First Preview of Intel Haswell i7-4770K CPU
First CPUs based on Intel's new microarchitecture (Haswell) are expected to be released in June. We already knew some of its features: more power saving, more instructions and a more powerful iGPU. Now we have a performance preview of i7-4770K from Tom's Hardware, based on early CPU sample.
In most CPU usage tests 4770K offers ~10% improvement over 3770K at the same clocks, sometimes benefiting from better threading and turbo clocks. The difference is very similar to the difference between Ivy Bridge (3770K) and Sandy Bridge (2700K). The strange outlier is memory bandwidth, as it is considerably lower on 4770K sample than on previous CPUs, while using the same memory configuration. It is very likely that this will be fixed in the final product. The new AVX2 and FMA3 instructions offer the biggest performance gains – benchmarks using them show 2 times performance increase over 3770K, which is quite impressive.

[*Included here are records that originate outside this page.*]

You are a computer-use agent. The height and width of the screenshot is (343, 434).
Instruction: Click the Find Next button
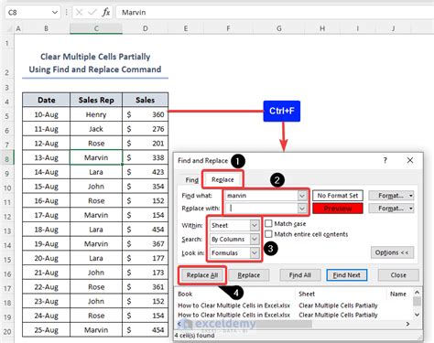click(x=346, y=275)
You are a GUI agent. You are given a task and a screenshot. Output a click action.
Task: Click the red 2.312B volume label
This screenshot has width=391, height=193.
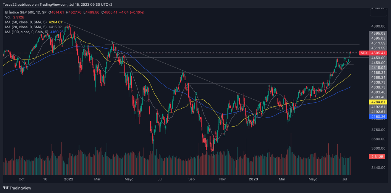378,157
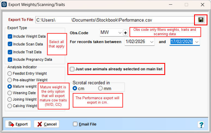This screenshot has width=211, height=133.
Task: Uncheck Include Pregnancy Data
Action: click(10, 59)
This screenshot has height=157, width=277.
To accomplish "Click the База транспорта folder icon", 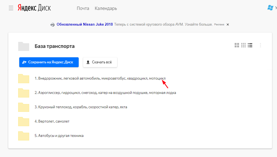I will point(24,46).
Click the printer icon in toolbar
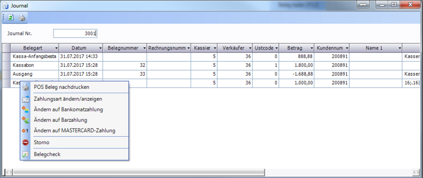The width and height of the screenshot is (423, 178). [x=22, y=18]
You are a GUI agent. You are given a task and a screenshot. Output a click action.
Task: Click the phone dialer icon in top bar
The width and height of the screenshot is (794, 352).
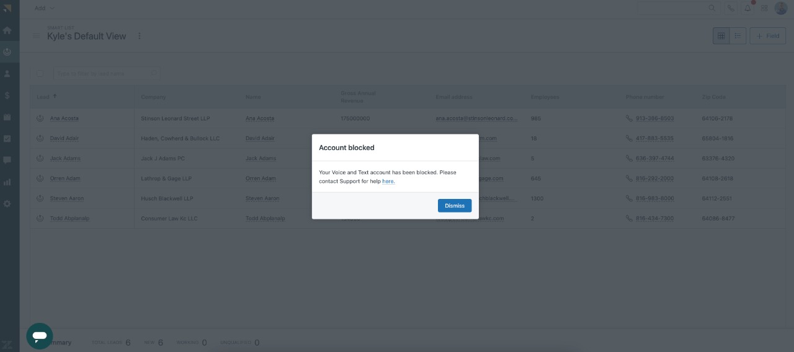click(x=731, y=8)
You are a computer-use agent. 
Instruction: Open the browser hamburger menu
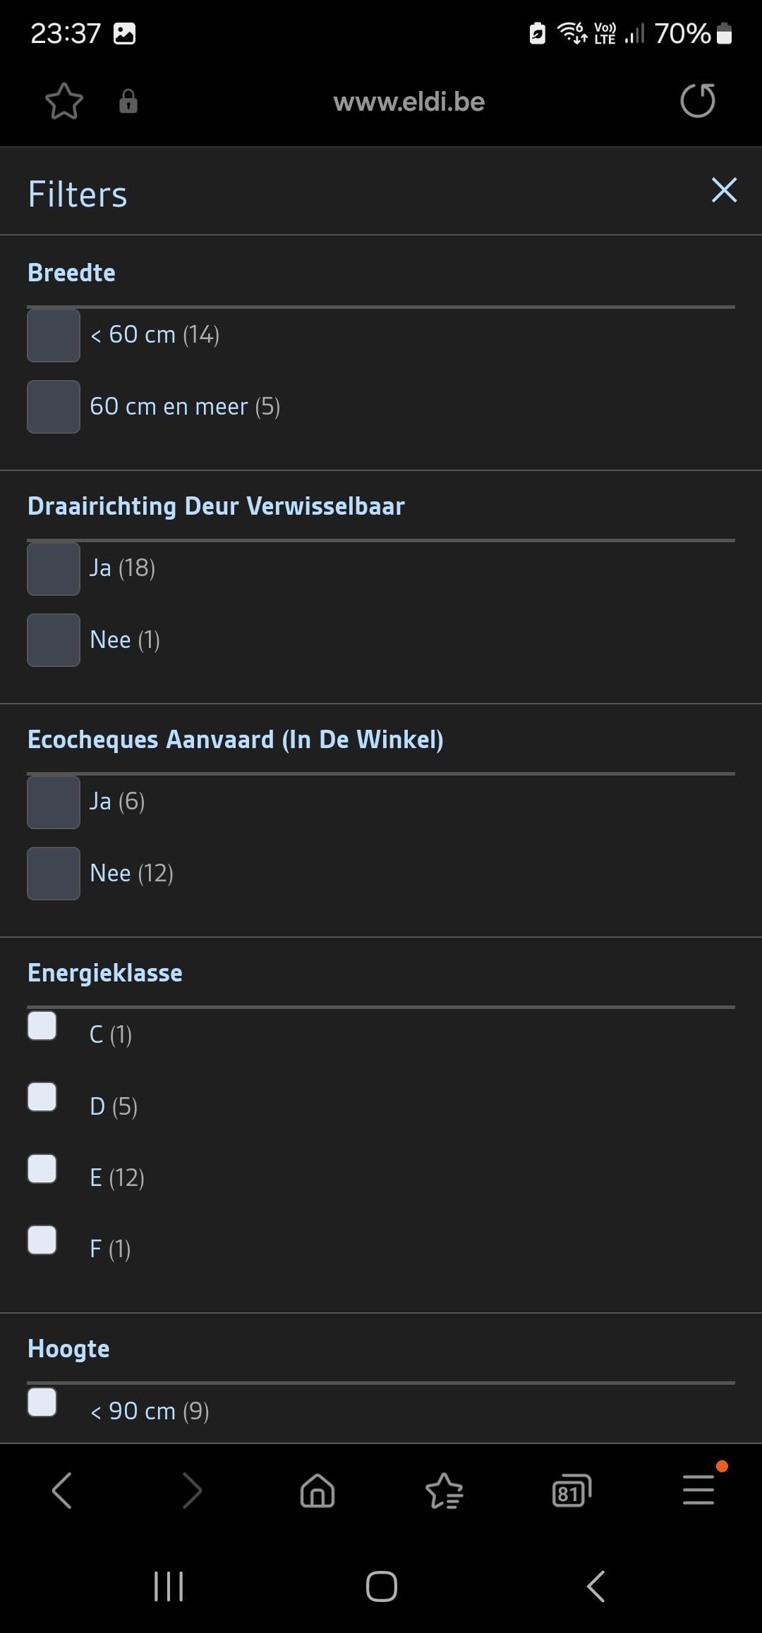click(x=699, y=1489)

On a graphics front, HD4600 inside 4770K is a decent, but not massive improvement. HD4600 has 20 execution units (HD4000 in 3770K has 16EUs) and 100MHz faster boost clock. Currently Intel says that GT3 iGPU (40EUs) will only appear in some mobile non-upgradable BGA Haswell CPUs. The performance gains in HD4600 from HD4000 are in 10-50% range and aren't enough to reach AMD Trinity iGPU performance. However, GT3 parts in mobile chips may become very competitive compared to AMD solutions. With this and AMD's new APUs announcements, things are getting much better for those who want a lightweight laptop capable of playing games.
With these early benchmarks, it looks like we are looking at mostly incremental upgrade from Intel when it comes to high performance desktop part for ordinary users. Most likely it won't be a noticeable upgrade from Sandy/Ivy for games on desktop either. What will be the most interesting – Haswell laptop parts power usage and the performance of GT3.
Posted 20-03-2013, 01:28
Maybe when my i5-2500k is no longer good enough they'll have a 5770k out for me to upgrade to :P
Posted 20-03-2013, 01:14
Not as sizeable as Nehalem to Sandy step, but still a decent step up. The introduction of newer instruction set is important as well for demanding programs, that usually use latest instruction to get top performance.
Posted 19-03-2013, 23:26
So basically that's the second time there isn't any visible step forward in the CPU department? Just the iGPU.